A Genetic Algorithm for Navigating Synthesizable Molecular Spaces
This addresses the challenge of synthesizability in molecular design for researchers in chemistry and drug discovery, though it appears incremental as it builds on existing genetic algorithms with custom modifications.
The paper tackles the problem of designing synthesizable molecules by introducing SynGA, a genetic algorithm that operates over synthesis routes, and demonstrates its effectiveness on tasks like synthesizable analog search and property optimization, achieving state-of-the-art performance when coupled with a machine learning filter.
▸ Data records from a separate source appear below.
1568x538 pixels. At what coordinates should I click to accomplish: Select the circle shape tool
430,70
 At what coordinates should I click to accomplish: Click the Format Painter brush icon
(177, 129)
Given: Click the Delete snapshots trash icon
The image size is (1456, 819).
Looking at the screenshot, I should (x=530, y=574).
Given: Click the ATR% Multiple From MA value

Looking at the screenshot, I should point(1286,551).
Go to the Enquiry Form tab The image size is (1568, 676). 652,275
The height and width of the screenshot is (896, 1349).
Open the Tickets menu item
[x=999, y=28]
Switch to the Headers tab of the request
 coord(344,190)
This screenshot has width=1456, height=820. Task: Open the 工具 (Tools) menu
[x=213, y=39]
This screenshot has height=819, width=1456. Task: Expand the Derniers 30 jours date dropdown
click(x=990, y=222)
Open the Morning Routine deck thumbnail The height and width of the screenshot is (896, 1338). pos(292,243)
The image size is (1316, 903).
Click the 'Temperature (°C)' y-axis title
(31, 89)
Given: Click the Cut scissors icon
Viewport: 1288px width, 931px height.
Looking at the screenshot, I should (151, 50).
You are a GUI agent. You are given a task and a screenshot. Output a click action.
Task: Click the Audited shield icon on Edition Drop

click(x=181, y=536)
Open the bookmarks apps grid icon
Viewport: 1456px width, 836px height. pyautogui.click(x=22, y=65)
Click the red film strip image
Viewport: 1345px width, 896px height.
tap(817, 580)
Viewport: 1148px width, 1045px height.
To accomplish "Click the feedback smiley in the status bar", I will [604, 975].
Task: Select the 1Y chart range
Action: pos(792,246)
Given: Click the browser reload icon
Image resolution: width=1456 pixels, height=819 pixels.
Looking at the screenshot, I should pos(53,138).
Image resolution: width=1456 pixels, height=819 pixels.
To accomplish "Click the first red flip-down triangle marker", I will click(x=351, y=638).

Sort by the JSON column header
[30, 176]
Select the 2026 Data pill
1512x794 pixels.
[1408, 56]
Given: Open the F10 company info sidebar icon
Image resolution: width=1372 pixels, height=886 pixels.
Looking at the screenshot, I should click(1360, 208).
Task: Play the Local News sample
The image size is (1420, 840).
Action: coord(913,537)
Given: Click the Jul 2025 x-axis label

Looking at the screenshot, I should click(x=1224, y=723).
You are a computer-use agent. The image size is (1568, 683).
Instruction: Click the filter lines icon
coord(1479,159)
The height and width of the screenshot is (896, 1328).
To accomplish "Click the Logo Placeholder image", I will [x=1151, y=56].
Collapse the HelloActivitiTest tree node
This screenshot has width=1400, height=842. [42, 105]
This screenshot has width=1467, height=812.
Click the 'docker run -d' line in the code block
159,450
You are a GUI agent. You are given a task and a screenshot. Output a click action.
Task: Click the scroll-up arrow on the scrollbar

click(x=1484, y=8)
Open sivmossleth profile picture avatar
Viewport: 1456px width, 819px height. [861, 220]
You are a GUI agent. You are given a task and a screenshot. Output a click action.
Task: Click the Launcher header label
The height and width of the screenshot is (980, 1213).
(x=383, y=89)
Inspired by the effectiveness of genetic algorithms and the importance of synthesizability in molecular design, we present SynGA, a simple genetic algorithm that operates directly over synthesis routes. Our method features custom crossover and mutation operators that explicitly constrain it to synthesizable molecular space. By modifying the fitness function, we demonstrate the effectiveness of SynGA on a variety of design tasks, including synthesizable analog search and sample-efficient property optimization, for both 2D and 3D objectives. Furthermore, by coupling SynGA with a machine learning-based filter that focuses the building block set, we boost SynGA to state-of-the-art performance. For property optimization, this manifests as a model-based variant SynGBO, which employs SynGA and block filtering in the inner loop of Bayesian optimization. Since SynGA is lightweight and enforces synthesizability by construction, our hope is that SynGA can not only serve as a strong standalone baseline but also as a versatile module that can be incorporated into larger synthesis-aware workflows in the future.